It all starts with an argument over feeding rights. Eat Locals is a vampire movie that shows the tricky task of vampires trying to navigate both the modern world and one another. And the best way to do that is to establish rules and rations on feeding. But you just know that there's always someone who will be greedy.
When the plot kicks in properly, Eat Locals focuses on a young man (Sebastian, played by Billy Cook) who unwittingly finds himself among a group of vampires, where he seems destined to be fed upon or turned into one of them. That cannot go as smoothly as planned, however, due to a special little army unit who are out to kill the pointy-toothed devils.

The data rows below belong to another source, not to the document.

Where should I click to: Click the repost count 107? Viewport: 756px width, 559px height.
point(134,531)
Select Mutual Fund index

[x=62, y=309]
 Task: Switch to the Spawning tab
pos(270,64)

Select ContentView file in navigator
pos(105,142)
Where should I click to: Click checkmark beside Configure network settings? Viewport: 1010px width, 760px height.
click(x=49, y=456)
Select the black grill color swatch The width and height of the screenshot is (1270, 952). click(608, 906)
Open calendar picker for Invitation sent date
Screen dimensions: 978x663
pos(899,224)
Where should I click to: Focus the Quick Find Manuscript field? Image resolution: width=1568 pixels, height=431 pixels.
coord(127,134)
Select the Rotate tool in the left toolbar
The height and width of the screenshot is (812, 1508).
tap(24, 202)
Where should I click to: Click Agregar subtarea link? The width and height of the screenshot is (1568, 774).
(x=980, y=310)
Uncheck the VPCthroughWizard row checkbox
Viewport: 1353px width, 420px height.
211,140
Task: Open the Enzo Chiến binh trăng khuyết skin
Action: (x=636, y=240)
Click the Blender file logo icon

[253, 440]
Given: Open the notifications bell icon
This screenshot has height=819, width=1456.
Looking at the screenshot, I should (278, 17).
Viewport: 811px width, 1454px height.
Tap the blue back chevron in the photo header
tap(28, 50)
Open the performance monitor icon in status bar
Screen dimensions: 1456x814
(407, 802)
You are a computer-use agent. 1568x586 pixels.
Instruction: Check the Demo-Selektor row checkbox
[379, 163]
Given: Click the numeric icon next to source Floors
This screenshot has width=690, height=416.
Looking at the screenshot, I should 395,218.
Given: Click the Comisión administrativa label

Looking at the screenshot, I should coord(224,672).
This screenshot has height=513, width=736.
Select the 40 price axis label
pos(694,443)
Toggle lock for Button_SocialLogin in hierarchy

Directed by Jason Flemyng, making his debut, and written by Danny King (who has a number of shorts to his name, and one feature co-created with Dexter Fletcher), this is a film that may have viewers willing it to do better, although it never manages to hit the giddy heights of even an average horror comedy.
People try though, I'll at least say that, and the cast has plenty of familiar faces to help keep things ticking along nicely enough. Freema Agyeman, Charlie Cox, Annette Crosbie, Vincent Regan, Eve Myles, and Tony Curran are the most memorable vampires, Dexter Fletcher and Ruth Jones are a couple living close to Fanged Feeders HQ with their own dark secret, and Mackenzie Crook has a minute or two in the role of a military man named Larousse.
It's a shame that Eat Locals tries to mix in a bit of everything without ever doing it well enough. There's some blood and gore, but usually either hampered by some dodgy FX work or the fact that it doesn't go far enough. There are some very low-key laughs, but this material seems to be crying out for much better dialogue and a number of smarter gags. There are a couple of good ideas as the plot looks, at one point, as if it is going to tie together some separate elements in time for a cracking grand finale. That doesn't happen.
Lovers of vampire movies will find nothing here to draw them in. The sub-genre has so many other films to choose from, and many of those are funnier, or bloodier, or smarter than this. Which leaves the cast as the main selling point. As a selection of names, the list isn't bad, but they have the same problem that everything else in the film has. Nobody gets enough time/space to properly realise their potential. That's a real shame, especially in the scenes featuring someone as great as Curran.
Maybe Flemyng will use this as a learning experience. Maybe he had fun and will just make his next film in exactly the same vein (no pun intended). Or maybe this is all we'll see from him. Not everyone who has a career in front of the camera can slide into place behind the camera. At least he didn't make something absolutely dire though, so that's something.